It seems that Ashutosh Gowariker’s quest for good cinema ends with humongous sets and big stars. While there seems to be a sudden – and welcome – urge among Hindi filmmakers to make historical epics, their lack of attention to historical facts leaves the discerning audience with a bad taste in the mouth. Sanjay Leela Bhansali’s Bajirao Mastani recently portrayed Bajirao as an indefatigable Hindu warrior, one whose only mission was to hoist the saffron flag in India by defeating his Muslim opponents, the Mughals. That the modern Indian state was yet to be born and that the Mughal empire was no caliphate, are facts disregarded by him.
Yet again, a historical film seems to be catching public attention, but for all the wrong reasons.

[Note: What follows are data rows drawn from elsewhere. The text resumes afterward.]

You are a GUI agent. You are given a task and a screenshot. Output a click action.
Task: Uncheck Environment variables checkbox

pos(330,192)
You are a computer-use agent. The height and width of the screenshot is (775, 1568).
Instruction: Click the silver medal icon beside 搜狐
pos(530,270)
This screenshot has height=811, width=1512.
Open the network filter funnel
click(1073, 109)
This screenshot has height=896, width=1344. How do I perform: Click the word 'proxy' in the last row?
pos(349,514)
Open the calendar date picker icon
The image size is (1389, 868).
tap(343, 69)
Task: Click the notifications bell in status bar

Gowariker, of Lagaan (2001) and Jodhaa Akbar (2008) fame, recently released the trailer of his much-awaited Mohenjo Daro, which is being touted as not just his magnum opus but the greatest film ever made in India. Unfortunately, the trailer gives us nothing but a twisted idea of a civilisation that seems far from real. Mohenjo Daro, which was the name of one of the biggest urban townships of the Harappan or Indus Valley civilisation, is the story of one of the first cities of the world. Gowariker gets the date right – 2016 BCE, which the trailer announces – but apart from this, he gets almost every other aspect of the ancient civilisation grossly wrong.
The use of heavily Sanskritised Hindi in the trailer leads one to believe that a similar dialect was spoken around that time. There is no disclaimer to the contrary. Professional historians, archaeologists and Indologists alike have argued that multiple dialects of the Bronze age were possibly in use during the Indus Valley civilisation, or that it could have been a nonlinguistic civilisation. At any rate, there is hardly any evidence for a Sanskrit-based, spoken or written, language; this was something that evolved much later.